Questo perché molte entità a partire dai SIV (veicoli d’investimento strutturato) sono state dalle stesse società create per portare fuori bilancio una gran parte dei propri capitali, inoltre è praticamente impossibile per gli analisti e gli stessi top manager distinguere tra le tante entità della bank holding companies a quanto ammonta la quantità di capitale da mettere in bilancio, Infine il sistema finanziario è molto vulnerabile a causa della stretta interconnessione esistente tra le differenti istituzioni, prodotti e tipi di attività finanziarie. Ad esempio tra i veicoli principali della crisi finanziaria del 2008 ci sono stati due forme di derivati i Cdo per memoria (obbligazioni aventi un debito per collaterale o garanzia) e i Cds (contratti che assicurano un creditore istituzionale dal rischio di insolvenza di un determinato debitore). In particolare furono i Cds furono +gli attori principali che favorirono la diffusione della crisi, perché essi spinsero numerose banche e fondi di copertura e speculativi a compiere spregiudicate operazioni in tutto il mondo, pensando che ogni rischio di insolvenza fossero garantito dai Cds.

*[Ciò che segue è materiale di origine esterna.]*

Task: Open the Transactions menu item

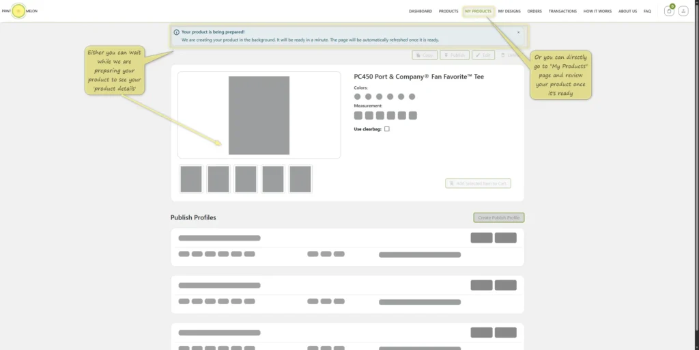Action: point(562,11)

Tutte queste distorsioni tecniche del sistema finanziario, sono state concezione politica neoliberista che ha posto che ha demandato il potere politico ad una classe finanziaria transazionale alleata con la classe capitalistica delle multinazionali e della grande industria, ed ha globalizzato il mercato e unitamente destituito progressivamente il welfare state e le prerogative statali. Il nuovo volto del capitalismo ha aumentato progressivamente le disuguaglianze sociali, e allo stesso tempo creato un’oligarchia più avida e cinica della precedente classe borghese, per non parlare poi dello stato culturale in cui sono state ridotte le masse, assolutizzate del non-senso di un consumismo fine a ste stesso. Infatti come fa presente Costanzo Preve in numerose suoi scritti, la dicotomia classista borghesia/proletariato è un retaggio del passato, perché essendo le due classi dialetticamente oppositive, venendo meno la posizione dominante del una e venuto meno anche il ruolo di lotta politica-sindacale del proletariato. A differenza delle classi dominanti odierni, la borghesia era in grado di sviluppare una sorta di incoscienza infelice nei confronti del sistema capitalistico vigente, infatti essa o almeno una piccola parte della componete borghese l’impossibilità di procedere ad una emancipazione universale umani a partire dalle proprie prerogative culturali, politici e economici.

Proprio così, la cattiva classe borghese possedeva una dimensione politica e culturale protesa verso il miglioramento delle condizioni dell’umanità intesa universalmente, che tali prospettive siano risultati insufficienti o addirittura ideologiche, e reso evidenti da la coscienza infelici di borghesi illustri come Karl Marx e Friedrich Engels (borghesi in tutto e per tutto, i centri sociali si mettano l’anima in pace). Come afferma Costanzo Preve la borghesia nel Settecento avvia una strada teorico-filosofica-politica di emancipazione umana, attraverso la critica illuministica della tarda società signorile-feudale. Nell’ottocento la borghesia assume invece una posizione filosofica-culturale di stampo positivistico, che esalta lo sviluppo della tecnica e della scienza come fonte di emancipazione umana, sviluppo tecnico-scientifico comunque indirizzato alla produzione di merci.